* _SET EXERCISE A_
Copy the part of the records that opens with the line containing "13 [41, 491]" and closes with the line containing "Defence Amendment Act, 2010 [654, 816]", including both of those lines, exactly as they appear.

* _DOCUMENT EXCERPT_
------
Masonic Boom

"Crazy" "Oversensitive" "Feminazi" "Bitch" bloggin' bout pop music, linguistics and mental health issues

Saturday, September 05, 2009

The Arbiter Of Cool

The year is 1988. The place, a college town in Upstate NY. I'm a freshman, and an atypically young freshman at that, as I burned out on high school in my Junior year, wiped out with a nervous breakdown followed by a bout of mono, and got my GED as quickly as was legally permissible, and headed straight for the nearest state University to commence Real Life.

There were two tribes in our campus centre (youth culture always splits itself in two, as them vs. us is the easiest way of defining a newly hatched adult identity.) My tribe, the Hipsters (this word had not been tainted with its 00s association - it still harked back to Beatniks and The City - New York, of course, not our pathetic local town) and our arch enemies, the Art Fags.

The Hipsters gathered around the campus food coop and its accompanying record shop - we were marked by our politics (radical) and our music (hardcore and punk, SST and Alternative Tentacles.) Art fags, wearied by nearly a decade of Reagan-Thatcherism, were not thought to have politics, and their music was effete European synthpop - all sneeringly dismissed as "Depeche Mode." Hipsters majored in *real* subjects, like politics and and philosophy and journalism (or even hard sciences like physics and maths.) Art Fags, of course, studied art and design and fashion - or even worse yet, English. Hipsters dressed in lots of leather (or black denim if they were vegan) and flannel and spiked their part-long part-shaved hair up into elaborate crests. Art Fags wore clothes from Boy and Contempo and dressed like, well, art fags.
------
[Raw records]
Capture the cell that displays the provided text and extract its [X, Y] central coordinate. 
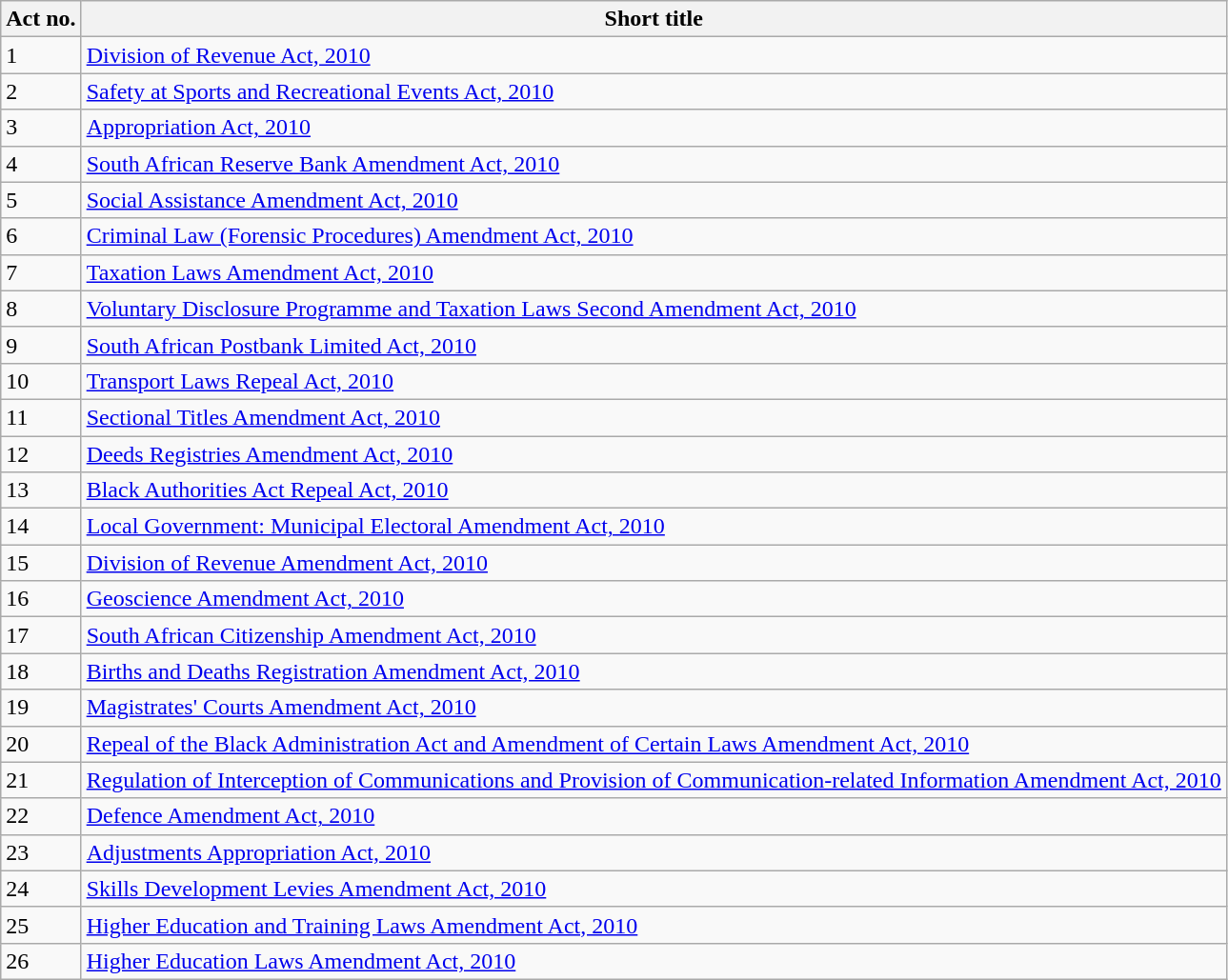
13 [41, 491]
Short title [654, 19]
South African Postbank Limited Act, 2010 [654, 345]
21 [41, 780]
17 [41, 635]
Geoscience Amendment Act, 2010 [654, 599]
22 [41, 816]
16 [41, 599]
Skills Development Levies Amendment Act, 2010 [654, 889]
15 [41, 563]
Criminal Law (Forensic Procedures) Amendment Act, 2010 [654, 236]
3 [41, 128]
26 [41, 961]
Defence Amendment Act, 2010 [654, 816]
Local Government: Municipal Electoral Amendment Act, 2010 [654, 527]
14 [41, 527]
7 [41, 272]
Repeal of the Black Administration Act and Amendment of Certain Laws Amendment Act, 2010 [654, 744]
Appropriation Act, 2010 [654, 128]
2 [41, 91]
Division of Revenue Act, 2010 [654, 55]
8 [41, 309]
Taxation Laws Amendment Act, 2010 [654, 272]
Magistrates' Courts Amendment Act, 2010 [654, 708]
Higher Education and Training Laws Amendment Act, 2010 [654, 925]
11 [41, 417]
Voluntary Disclosure Programme and Taxation Laws Second Amendment Act, 2010 [654, 309]
23 [41, 853]
19 [41, 708]
5 [41, 200]
Transport Laws Repeal Act, 2010 [654, 381]
Division of Revenue Amendment Act, 2010 [654, 563]
20 [41, 744]
Higher Education Laws Amendment Act, 2010 [654, 961]
25 [41, 925]
South African Citizenship Amendment Act, 2010 [654, 635]
Deeds Registries Amendment Act, 2010 [654, 454]
Adjustments Appropriation Act, 2010 [654, 853]
1 [41, 55]
12 [41, 454]
Social Assistance Amendment Act, 2010 [654, 200]
Births and Deaths Registration Amendment Act, 2010 [654, 672]
Act no. [41, 19]
9 [41, 345]
6 [41, 236]
South African Reserve Bank Amendment Act, 2010 [654, 164]
Safety at Sports and Recreational Events Act, 2010 [654, 91]
24 [41, 889]
Regulation of Interception of Communications and Provision of Communication-related Information Amendment Act, 2010 [654, 780]
18 [41, 672]
4 [41, 164]
10 [41, 381]
Black Authorities Act Repeal Act, 2010 [654, 491]
Sectional Titles Amendment Act, 2010 [654, 417]
Determine the [x, y] coordinate at the center of the cell enclosing the given text.  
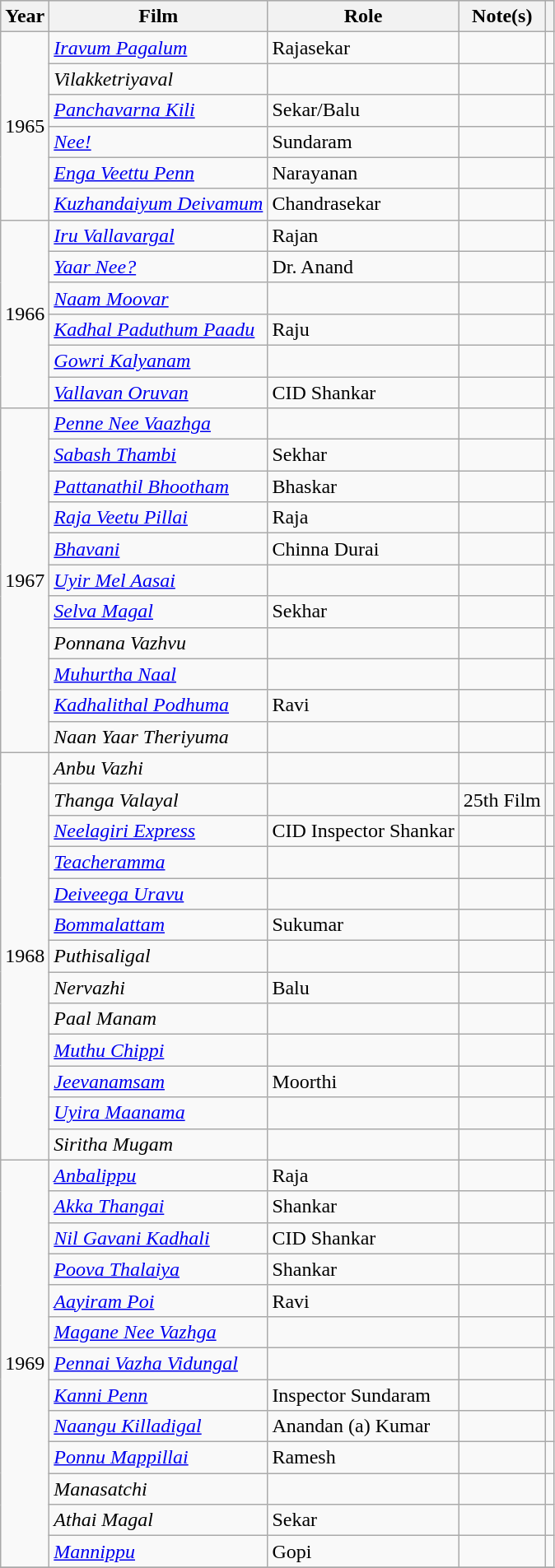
------
* _SET EXERCISE B_
From the blog post, repeat the part that opens with the words "The Hipsters gathered" and closes with the words "well, art fags.", word for word.

* _FINAL ANSWER A_
13 [41, 491]
Short title [654, 19]
South African Postbank Limited Act, 2010 [654, 345]
21 [41, 780]
17 [41, 635]
Geoscience Amendment Act, 2010 [654, 599]
22 [41, 816]
16 [41, 599]
Skills Development Levies Amendment Act, 2010 [654, 889]
15 [41, 563]
Criminal Law (Forensic Procedures) Amendment Act, 2010 [654, 236]
3 [41, 128]
26 [41, 961]
Defence Amendment Act, 2010 [654, 816]

* _FINAL ANSWER B_
The Hipsters gathered around the campus food coop and its accompanying record shop - we were marked by our politics (radical) and our music (hardcore and punk, SST and Alternative Tentacles.) Art fags, wearied by nearly a decade of Reagan-Thatcherism, were not thought to have politics, and their music was effete European synthpop - all sneeringly dismissed as "Depeche Mode." Hipsters majored in *real* subjects, like politics and and philosophy and journalism (or even hard sciences like physics and maths.) Art Fags, of course, studied art and design and fashion - or even worse yet, English. Hipsters dressed in lots of leather (or black denim if they were vegan) and flannel and spiked their part-long part-shaved hair up into elaborate crests. Art Fags wore clothes from Boy and Contempo and dressed like, well, art fags.